[Stored data]
Segment Open

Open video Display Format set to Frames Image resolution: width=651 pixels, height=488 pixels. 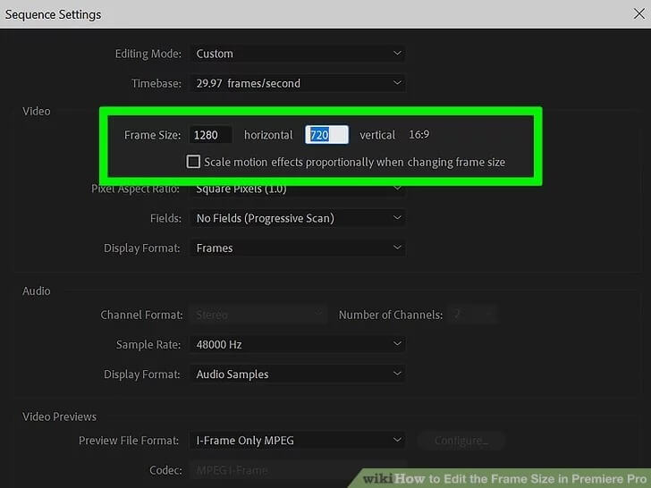click(298, 248)
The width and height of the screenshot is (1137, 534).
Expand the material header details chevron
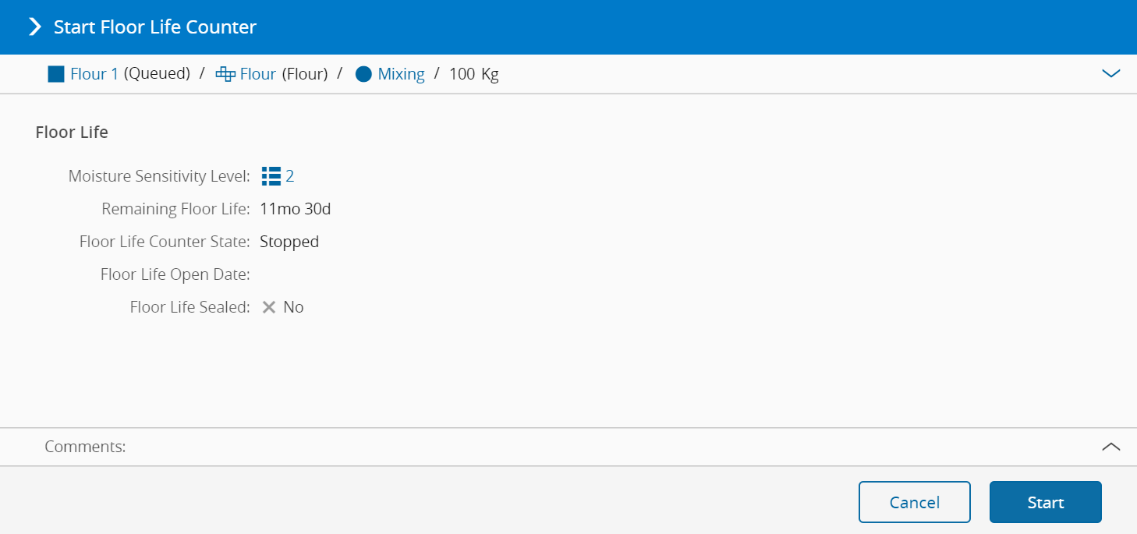click(x=1110, y=73)
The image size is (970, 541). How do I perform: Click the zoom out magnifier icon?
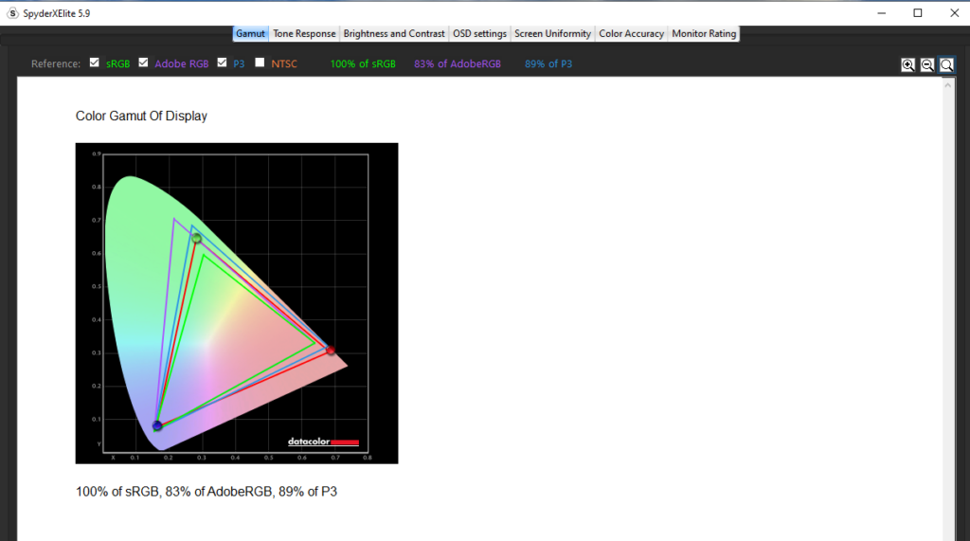coord(927,64)
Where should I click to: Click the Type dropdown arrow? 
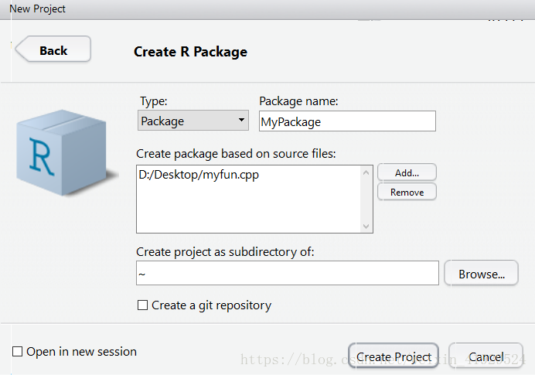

Segment Closed

(ABOUT THIS TASK)
The range to print runs from the line with "The width and" through the last line of the entries, both included; keep it exact and skip the pictures.

(RESPONSE)
The width and height of the screenshot is (1137, 534).
Expand the material header details chevron
click(x=1110, y=73)
The image size is (970, 541). How do I perform: Click the zoom out magnifier icon?
coord(927,64)
Where should I click to: Click the Type dropdown arrow? 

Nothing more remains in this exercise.